▸ **STATED EXERCISE**: Reproduce the material below word for word, beginning with its first line and continuing through the line containing "Looking at the screenshot, I should click(x=652, y=369).".
★ ★ ★ ★
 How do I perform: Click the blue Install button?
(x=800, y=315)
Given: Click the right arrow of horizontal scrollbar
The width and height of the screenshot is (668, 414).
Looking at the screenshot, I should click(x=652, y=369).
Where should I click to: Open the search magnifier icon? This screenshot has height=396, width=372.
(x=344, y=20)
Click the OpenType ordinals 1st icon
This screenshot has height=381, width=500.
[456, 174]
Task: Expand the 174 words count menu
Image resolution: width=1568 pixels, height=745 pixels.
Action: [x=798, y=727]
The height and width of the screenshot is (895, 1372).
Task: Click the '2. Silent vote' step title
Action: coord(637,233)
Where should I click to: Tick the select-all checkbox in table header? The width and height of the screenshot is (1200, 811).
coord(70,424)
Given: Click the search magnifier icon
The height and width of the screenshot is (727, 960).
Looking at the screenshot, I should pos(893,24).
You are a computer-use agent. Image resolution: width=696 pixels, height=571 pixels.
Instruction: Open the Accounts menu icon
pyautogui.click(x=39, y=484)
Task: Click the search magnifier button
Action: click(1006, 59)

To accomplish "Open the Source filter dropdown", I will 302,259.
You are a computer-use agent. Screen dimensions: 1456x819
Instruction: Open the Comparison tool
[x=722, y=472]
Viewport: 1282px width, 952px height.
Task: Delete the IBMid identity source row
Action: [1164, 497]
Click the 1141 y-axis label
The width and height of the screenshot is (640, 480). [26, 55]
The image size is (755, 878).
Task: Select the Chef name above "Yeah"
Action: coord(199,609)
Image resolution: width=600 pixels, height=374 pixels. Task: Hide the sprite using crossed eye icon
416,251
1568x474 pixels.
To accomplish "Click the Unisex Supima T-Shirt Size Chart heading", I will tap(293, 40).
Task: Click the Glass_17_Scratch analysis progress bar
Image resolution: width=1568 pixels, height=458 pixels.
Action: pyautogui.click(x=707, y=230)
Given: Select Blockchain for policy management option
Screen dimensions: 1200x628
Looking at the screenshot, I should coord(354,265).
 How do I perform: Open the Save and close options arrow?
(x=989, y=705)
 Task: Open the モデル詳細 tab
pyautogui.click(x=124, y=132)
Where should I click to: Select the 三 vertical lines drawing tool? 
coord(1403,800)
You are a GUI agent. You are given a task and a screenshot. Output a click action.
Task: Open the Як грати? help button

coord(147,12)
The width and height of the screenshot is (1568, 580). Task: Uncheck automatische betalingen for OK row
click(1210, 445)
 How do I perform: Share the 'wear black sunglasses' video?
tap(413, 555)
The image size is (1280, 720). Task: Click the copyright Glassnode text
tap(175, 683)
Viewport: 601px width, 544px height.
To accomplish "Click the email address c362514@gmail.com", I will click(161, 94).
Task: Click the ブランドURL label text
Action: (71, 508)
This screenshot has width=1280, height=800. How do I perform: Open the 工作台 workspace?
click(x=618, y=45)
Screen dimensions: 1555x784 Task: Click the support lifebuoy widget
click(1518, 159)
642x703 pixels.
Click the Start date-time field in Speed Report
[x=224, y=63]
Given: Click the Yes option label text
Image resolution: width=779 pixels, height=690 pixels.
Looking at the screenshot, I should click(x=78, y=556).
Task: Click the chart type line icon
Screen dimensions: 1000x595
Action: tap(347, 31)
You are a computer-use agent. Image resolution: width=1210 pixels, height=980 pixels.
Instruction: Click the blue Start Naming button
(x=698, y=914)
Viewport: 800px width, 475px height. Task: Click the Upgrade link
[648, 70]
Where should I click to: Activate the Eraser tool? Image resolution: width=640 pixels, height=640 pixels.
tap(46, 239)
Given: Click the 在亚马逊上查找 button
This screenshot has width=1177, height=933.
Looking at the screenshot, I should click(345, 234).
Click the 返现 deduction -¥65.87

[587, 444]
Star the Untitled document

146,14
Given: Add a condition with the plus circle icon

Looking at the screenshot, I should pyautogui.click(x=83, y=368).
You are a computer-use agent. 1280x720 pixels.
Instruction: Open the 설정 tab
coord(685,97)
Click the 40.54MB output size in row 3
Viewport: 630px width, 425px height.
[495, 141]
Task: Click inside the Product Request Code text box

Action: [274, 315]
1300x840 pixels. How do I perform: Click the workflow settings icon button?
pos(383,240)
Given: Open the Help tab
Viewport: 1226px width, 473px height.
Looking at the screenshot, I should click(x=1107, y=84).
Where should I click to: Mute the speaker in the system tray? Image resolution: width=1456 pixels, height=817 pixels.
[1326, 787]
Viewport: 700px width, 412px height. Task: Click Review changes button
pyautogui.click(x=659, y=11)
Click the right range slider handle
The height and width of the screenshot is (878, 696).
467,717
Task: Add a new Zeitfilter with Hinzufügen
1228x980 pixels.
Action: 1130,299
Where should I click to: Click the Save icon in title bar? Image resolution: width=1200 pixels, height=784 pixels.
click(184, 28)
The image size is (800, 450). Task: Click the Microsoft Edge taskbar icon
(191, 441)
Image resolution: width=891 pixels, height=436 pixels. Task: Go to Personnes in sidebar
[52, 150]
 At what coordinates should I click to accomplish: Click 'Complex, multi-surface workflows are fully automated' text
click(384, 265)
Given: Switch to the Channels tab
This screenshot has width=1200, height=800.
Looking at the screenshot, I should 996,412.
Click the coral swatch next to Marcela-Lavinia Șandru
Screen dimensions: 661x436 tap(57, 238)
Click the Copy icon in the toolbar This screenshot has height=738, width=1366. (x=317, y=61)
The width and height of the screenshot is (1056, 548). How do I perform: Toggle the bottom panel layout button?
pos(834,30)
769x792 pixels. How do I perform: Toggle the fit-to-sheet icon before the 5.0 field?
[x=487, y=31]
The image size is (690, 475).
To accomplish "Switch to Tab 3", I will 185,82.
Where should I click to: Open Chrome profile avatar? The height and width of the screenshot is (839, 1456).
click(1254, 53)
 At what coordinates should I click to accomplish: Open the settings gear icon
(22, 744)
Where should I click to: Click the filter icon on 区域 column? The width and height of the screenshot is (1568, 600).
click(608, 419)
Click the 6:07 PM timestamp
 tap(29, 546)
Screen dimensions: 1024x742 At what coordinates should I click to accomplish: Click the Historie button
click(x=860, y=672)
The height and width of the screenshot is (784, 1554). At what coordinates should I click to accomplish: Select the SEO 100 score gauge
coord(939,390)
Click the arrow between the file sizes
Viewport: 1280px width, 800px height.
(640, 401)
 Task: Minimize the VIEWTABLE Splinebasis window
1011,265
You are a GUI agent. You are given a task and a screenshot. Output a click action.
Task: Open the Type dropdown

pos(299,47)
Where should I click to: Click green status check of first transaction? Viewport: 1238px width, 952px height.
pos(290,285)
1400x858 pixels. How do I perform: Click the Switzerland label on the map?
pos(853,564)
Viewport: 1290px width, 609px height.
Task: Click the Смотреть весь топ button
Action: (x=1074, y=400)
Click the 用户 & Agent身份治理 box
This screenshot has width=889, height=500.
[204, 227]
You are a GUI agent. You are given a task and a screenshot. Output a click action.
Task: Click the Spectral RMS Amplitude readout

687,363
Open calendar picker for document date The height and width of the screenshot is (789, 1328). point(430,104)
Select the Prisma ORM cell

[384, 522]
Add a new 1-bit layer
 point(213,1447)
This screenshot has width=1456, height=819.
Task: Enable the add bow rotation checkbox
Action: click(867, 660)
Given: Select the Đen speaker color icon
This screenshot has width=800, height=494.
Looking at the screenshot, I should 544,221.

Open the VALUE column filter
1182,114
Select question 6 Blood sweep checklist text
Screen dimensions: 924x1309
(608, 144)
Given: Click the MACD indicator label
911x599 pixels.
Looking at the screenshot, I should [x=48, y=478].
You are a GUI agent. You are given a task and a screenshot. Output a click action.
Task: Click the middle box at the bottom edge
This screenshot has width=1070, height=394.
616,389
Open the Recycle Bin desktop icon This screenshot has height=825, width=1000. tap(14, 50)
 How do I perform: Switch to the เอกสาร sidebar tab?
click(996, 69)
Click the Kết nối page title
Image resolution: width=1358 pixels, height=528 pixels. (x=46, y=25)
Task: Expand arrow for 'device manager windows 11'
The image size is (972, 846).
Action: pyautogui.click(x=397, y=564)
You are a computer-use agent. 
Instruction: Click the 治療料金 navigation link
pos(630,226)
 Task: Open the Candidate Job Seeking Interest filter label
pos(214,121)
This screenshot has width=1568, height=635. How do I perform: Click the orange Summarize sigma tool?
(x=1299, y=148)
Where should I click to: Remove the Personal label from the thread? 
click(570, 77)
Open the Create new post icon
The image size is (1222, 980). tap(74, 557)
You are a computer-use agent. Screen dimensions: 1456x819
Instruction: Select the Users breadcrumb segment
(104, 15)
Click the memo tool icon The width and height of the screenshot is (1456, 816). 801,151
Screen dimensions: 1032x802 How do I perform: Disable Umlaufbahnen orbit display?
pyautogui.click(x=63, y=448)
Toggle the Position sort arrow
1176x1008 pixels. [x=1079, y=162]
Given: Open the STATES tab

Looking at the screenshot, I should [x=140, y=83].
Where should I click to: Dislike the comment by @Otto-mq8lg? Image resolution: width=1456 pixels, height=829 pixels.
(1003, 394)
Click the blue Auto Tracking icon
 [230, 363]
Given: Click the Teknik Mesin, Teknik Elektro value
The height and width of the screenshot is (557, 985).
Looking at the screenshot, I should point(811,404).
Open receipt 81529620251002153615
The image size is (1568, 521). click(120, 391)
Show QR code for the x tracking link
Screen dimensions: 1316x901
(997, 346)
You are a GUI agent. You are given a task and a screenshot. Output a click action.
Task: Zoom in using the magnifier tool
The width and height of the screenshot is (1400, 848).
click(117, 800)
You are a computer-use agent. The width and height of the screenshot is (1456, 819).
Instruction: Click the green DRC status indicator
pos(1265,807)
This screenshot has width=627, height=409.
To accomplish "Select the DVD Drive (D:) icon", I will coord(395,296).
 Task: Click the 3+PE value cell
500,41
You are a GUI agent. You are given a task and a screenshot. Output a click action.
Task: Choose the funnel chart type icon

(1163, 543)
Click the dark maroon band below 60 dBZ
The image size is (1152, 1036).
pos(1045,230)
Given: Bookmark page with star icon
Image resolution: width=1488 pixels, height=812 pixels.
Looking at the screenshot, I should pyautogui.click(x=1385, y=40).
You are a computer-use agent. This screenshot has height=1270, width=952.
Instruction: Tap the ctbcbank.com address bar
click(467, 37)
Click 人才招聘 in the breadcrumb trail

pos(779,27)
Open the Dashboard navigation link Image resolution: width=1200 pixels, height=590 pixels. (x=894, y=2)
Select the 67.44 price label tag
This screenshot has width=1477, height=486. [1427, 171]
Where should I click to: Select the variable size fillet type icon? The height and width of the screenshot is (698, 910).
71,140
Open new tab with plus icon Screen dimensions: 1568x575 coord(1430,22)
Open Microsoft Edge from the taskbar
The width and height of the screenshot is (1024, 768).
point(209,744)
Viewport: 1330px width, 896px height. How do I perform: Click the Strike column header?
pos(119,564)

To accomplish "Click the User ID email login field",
★ ★ ★ ★
▸ **RESPONSE**:
 How do I perform: Click the blue Install button?
(x=800, y=315)
Given: Click the right arrow of horizontal scrollbar
The width and height of the screenshot is (668, 414).
Looking at the screenshot, I should click(x=652, y=369).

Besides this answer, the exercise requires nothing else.